▸ **YOUR TASK**: Pull out every entry below and reproduce each of its lines without any change.

▸ **Element and text location data**:

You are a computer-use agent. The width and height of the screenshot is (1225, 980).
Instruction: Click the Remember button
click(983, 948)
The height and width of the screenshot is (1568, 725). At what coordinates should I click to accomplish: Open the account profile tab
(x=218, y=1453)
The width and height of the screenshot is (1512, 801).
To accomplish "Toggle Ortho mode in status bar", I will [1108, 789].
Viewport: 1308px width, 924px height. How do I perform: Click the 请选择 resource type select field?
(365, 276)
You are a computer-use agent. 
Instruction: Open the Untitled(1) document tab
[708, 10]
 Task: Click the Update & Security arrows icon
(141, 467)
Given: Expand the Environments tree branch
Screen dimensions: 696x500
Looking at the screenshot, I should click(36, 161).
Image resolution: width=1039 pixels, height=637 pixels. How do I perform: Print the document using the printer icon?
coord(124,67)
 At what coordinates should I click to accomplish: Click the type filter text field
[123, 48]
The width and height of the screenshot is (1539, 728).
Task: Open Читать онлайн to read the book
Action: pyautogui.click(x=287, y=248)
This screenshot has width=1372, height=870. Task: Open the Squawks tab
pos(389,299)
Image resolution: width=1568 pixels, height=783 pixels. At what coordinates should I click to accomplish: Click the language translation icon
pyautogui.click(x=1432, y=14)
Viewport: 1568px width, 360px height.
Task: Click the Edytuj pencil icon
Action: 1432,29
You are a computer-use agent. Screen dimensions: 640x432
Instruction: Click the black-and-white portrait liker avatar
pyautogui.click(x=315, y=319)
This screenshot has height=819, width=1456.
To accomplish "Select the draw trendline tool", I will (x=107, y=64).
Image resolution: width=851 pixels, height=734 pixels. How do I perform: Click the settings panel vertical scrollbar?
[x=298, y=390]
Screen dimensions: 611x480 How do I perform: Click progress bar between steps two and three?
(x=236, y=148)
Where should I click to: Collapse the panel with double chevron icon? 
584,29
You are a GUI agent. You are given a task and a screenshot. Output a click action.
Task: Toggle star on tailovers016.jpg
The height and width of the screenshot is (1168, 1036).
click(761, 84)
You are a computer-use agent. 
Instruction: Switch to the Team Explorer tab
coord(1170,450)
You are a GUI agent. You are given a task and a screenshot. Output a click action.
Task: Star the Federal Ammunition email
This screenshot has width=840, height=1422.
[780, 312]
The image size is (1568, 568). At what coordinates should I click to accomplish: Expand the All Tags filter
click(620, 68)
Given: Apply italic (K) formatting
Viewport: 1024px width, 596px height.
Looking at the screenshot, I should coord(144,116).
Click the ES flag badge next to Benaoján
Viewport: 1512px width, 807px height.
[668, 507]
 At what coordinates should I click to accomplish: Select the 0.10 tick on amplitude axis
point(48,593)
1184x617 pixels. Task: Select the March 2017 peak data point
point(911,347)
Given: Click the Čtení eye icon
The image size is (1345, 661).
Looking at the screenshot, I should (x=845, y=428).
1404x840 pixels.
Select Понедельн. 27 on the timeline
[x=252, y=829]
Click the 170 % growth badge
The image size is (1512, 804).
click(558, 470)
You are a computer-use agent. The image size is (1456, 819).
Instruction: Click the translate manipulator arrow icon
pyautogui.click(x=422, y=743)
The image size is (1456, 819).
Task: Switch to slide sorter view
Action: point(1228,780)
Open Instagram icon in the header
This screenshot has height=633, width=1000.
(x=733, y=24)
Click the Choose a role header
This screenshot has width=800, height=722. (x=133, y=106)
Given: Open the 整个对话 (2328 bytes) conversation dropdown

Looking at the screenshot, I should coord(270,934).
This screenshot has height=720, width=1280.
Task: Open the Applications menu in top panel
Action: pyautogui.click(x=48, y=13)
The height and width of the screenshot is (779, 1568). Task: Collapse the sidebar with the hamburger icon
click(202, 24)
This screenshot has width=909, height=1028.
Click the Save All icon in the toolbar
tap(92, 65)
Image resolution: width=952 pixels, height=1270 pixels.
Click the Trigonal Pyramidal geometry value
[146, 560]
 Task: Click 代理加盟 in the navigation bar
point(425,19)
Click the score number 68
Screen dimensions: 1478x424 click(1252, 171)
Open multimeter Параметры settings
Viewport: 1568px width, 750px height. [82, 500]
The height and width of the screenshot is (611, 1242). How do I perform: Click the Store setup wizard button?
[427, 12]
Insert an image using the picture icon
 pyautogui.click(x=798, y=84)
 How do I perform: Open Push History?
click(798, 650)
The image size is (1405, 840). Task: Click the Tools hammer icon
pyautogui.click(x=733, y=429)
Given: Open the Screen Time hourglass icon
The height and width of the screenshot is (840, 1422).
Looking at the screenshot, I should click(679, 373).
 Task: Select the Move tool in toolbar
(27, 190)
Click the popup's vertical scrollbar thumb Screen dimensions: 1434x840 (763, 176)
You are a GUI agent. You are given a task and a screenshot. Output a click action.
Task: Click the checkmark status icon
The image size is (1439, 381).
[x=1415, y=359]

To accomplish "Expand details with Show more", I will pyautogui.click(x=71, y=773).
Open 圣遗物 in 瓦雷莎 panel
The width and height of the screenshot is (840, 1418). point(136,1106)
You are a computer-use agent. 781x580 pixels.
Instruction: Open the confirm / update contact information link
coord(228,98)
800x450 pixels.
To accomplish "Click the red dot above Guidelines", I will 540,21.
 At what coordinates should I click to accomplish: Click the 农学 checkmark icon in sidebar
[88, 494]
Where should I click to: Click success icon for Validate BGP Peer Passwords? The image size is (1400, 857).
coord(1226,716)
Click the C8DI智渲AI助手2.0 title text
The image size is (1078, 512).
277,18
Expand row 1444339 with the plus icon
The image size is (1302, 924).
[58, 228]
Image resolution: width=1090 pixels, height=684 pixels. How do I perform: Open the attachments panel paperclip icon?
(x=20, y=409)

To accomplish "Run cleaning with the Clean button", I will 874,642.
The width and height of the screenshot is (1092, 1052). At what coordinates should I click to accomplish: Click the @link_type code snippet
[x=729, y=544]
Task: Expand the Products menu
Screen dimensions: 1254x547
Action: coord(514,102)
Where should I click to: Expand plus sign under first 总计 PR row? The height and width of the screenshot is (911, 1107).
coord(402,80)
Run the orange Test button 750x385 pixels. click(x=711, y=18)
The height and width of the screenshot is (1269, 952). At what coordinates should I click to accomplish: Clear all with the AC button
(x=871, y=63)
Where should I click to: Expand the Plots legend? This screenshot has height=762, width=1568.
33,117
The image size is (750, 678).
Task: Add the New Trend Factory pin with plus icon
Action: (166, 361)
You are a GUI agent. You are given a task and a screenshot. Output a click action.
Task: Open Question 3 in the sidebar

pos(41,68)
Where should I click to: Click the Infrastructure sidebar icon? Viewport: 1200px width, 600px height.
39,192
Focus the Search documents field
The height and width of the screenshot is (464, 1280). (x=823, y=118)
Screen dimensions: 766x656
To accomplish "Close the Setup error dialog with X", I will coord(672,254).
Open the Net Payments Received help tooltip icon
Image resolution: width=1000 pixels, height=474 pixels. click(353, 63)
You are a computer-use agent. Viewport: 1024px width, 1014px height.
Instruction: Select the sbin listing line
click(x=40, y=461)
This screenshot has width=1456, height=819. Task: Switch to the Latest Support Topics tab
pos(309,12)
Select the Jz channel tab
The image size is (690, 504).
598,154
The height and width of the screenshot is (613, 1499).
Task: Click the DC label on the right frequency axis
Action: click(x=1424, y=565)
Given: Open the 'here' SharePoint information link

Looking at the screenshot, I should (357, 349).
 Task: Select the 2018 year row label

▸ **THE ANSWER**:
You are a computer-use agent. The width and height of the screenshot is (1225, 980).
Instruction: Click the Remember button
click(983, 948)
The height and width of the screenshot is (1568, 725). At what coordinates should I click to accomplish: Open the account profile tab
(x=218, y=1453)
The width and height of the screenshot is (1512, 801).
To accomplish "Toggle Ortho mode in status bar", I will [1108, 789].
Viewport: 1308px width, 924px height. How do I perform: Click the 请选择 resource type select field?
(365, 276)
You are a computer-use agent. 
Instruction: Open the Untitled(1) document tab
[708, 10]
 Task: Click the Update & Security arrows icon
(141, 467)
Given: Expand the Environments tree branch
Screen dimensions: 696x500
Looking at the screenshot, I should click(36, 161).
Image resolution: width=1039 pixels, height=637 pixels. How do I perform: Print the document using the printer icon?
coord(124,67)
 At what coordinates should I click to accomplish: Click the type filter text field
[123, 48]
The width and height of the screenshot is (1539, 728).
Task: Open Читать онлайн to read the book
Action: pyautogui.click(x=287, y=248)
This screenshot has width=1372, height=870. Task: Open the Squawks tab
pos(389,299)
Image resolution: width=1568 pixels, height=783 pixels. At what coordinates should I click to accomplish: Click the language translation icon
pyautogui.click(x=1432, y=14)
Viewport: 1568px width, 360px height.
Task: Click the Edytuj pencil icon
Action: 1432,29
You are a computer-use agent. Screen dimensions: 640x432
Instruction: Click the black-and-white portrait liker avatar
pyautogui.click(x=315, y=319)
This screenshot has height=819, width=1456.
To accomplish "Select the draw trendline tool", I will (x=107, y=64).
Image resolution: width=851 pixels, height=734 pixels. How do I perform: Click the settings panel vertical scrollbar?
[x=298, y=390]
Screen dimensions: 611x480 How do I perform: Click progress bar between steps two and three?
(x=236, y=148)
Where should I click to: Collapse the panel with double chevron icon? 
584,29
You are a GUI agent. You are given a task and a screenshot. Output a click action.
Task: Toggle star on tailovers016.jpg
The height and width of the screenshot is (1168, 1036).
click(761, 84)
You are a computer-use agent. 
Instruction: Switch to the Team Explorer tab
coord(1170,450)
You are a GUI agent. You are given a task and a screenshot. Output a click action.
Task: Star the Federal Ammunition email
This screenshot has width=840, height=1422.
[780, 312]
The image size is (1568, 568). At what coordinates should I click to accomplish: Expand the All Tags filter
click(620, 68)
Given: Apply italic (K) formatting
Viewport: 1024px width, 596px height.
Looking at the screenshot, I should coord(144,116).
Click the ES flag badge next to Benaoján
Viewport: 1512px width, 807px height.
[668, 507]
 At what coordinates should I click to accomplish: Select the 0.10 tick on amplitude axis
point(48,593)
1184x617 pixels. Task: Select the March 2017 peak data point
point(911,347)
Given: Click the Čtení eye icon
The image size is (1345, 661).
Looking at the screenshot, I should (x=845, y=428).
1404x840 pixels.
Select Понедельн. 27 on the timeline
[x=252, y=829]
Click the 170 % growth badge
The image size is (1512, 804).
click(558, 470)
You are a computer-use agent. The image size is (1456, 819).
Instruction: Click the translate manipulator arrow icon
pyautogui.click(x=422, y=743)
The image size is (1456, 819).
Task: Switch to slide sorter view
Action: point(1228,780)
Open Instagram icon in the header
This screenshot has height=633, width=1000.
(x=733, y=24)
Click the Choose a role header
This screenshot has width=800, height=722. (x=133, y=106)
Given: Open the 整个对话 (2328 bytes) conversation dropdown

Looking at the screenshot, I should coord(270,934).
This screenshot has height=720, width=1280.
Task: Open the Applications menu in top panel
Action: pyautogui.click(x=48, y=13)
The height and width of the screenshot is (779, 1568). Task: Collapse the sidebar with the hamburger icon
click(202, 24)
This screenshot has width=909, height=1028.
Click the Save All icon in the toolbar
tap(92, 65)
Image resolution: width=952 pixels, height=1270 pixels.
Click the Trigonal Pyramidal geometry value
[146, 560]
 Task: Click 代理加盟 in the navigation bar
point(425,19)
Click the score number 68
Screen dimensions: 1478x424 click(1252, 171)
Open multimeter Параметры settings
Viewport: 1568px width, 750px height. [82, 500]
The height and width of the screenshot is (611, 1242). How do I perform: Click the Store setup wizard button?
[427, 12]
Insert an image using the picture icon
 pyautogui.click(x=798, y=84)
 How do I perform: Open Push History?
click(798, 650)
The image size is (1405, 840). Task: Click the Tools hammer icon
pyautogui.click(x=733, y=429)
Given: Open the Screen Time hourglass icon
The height and width of the screenshot is (840, 1422).
Looking at the screenshot, I should click(679, 373).
 Task: Select the Move tool in toolbar
(27, 190)
Click the popup's vertical scrollbar thumb Screen dimensions: 1434x840 (763, 176)
You are a GUI agent. You are given a task and a screenshot. Output a click action.
Task: Click the checkmark status icon
The image size is (1439, 381).
[x=1415, y=359]

To accomplish "Expand details with Show more", I will pyautogui.click(x=71, y=773).
Open 圣遗物 in 瓦雷莎 panel
The width and height of the screenshot is (840, 1418). point(136,1106)
You are a computer-use agent. 781x580 pixels.
Instruction: Open the confirm / update contact information link
coord(228,98)
800x450 pixels.
To accomplish "Click the red dot above Guidelines", I will 540,21.
 At what coordinates should I click to accomplish: Click the 农学 checkmark icon in sidebar
[88, 494]
Where should I click to: Click success icon for Validate BGP Peer Passwords? The image size is (1400, 857).
coord(1226,716)
Click the C8DI智渲AI助手2.0 title text
The image size is (1078, 512).
277,18
Expand row 1444339 with the plus icon
The image size is (1302, 924).
[58, 228]
Image resolution: width=1090 pixels, height=684 pixels. How do I perform: Open the attachments panel paperclip icon?
(x=20, y=409)

To accomplish "Run cleaning with the Clean button", I will 874,642.
The width and height of the screenshot is (1092, 1052). At what coordinates should I click to accomplish: Click the @link_type code snippet
[x=729, y=544]
Task: Expand the Products menu
Screen dimensions: 1254x547
Action: coord(514,102)
Where should I click to: Expand plus sign under first 总计 PR row? The height and width of the screenshot is (911, 1107).
coord(402,80)
Run the orange Test button 750x385 pixels. click(x=711, y=18)
The height and width of the screenshot is (1269, 952). At what coordinates should I click to accomplish: Clear all with the AC button
(x=871, y=63)
Where should I click to: Expand the Plots legend? This screenshot has height=762, width=1568.
33,117
The image size is (750, 678).
Task: Add the New Trend Factory pin with plus icon
Action: (166, 361)
You are a GUI agent. You are given a task and a screenshot. Output a click action.
Task: Open Question 3 in the sidebar

pos(41,68)
Where should I click to: Click the Infrastructure sidebar icon? Viewport: 1200px width, 600px height.
39,192
Focus the Search documents field
The height and width of the screenshot is (464, 1280). (x=823, y=118)
Screen dimensions: 766x656
To accomplish "Close the Setup error dialog with X", I will coord(672,254).
Open the Net Payments Received help tooltip icon
Image resolution: width=1000 pixels, height=474 pixels. click(353, 63)
You are a computer-use agent. Viewport: 1024px width, 1014px height.
Instruction: Select the sbin listing line
click(x=40, y=461)
This screenshot has width=1456, height=819. Task: Switch to the Latest Support Topics tab
pos(309,12)
Select the Jz channel tab
The image size is (690, 504).
598,154
The height and width of the screenshot is (613, 1499).
Task: Click the DC label on the right frequency axis
Action: click(x=1424, y=565)
Given: Open the 'here' SharePoint information link

Looking at the screenshot, I should (357, 349).
 Task: Select the 2018 year row label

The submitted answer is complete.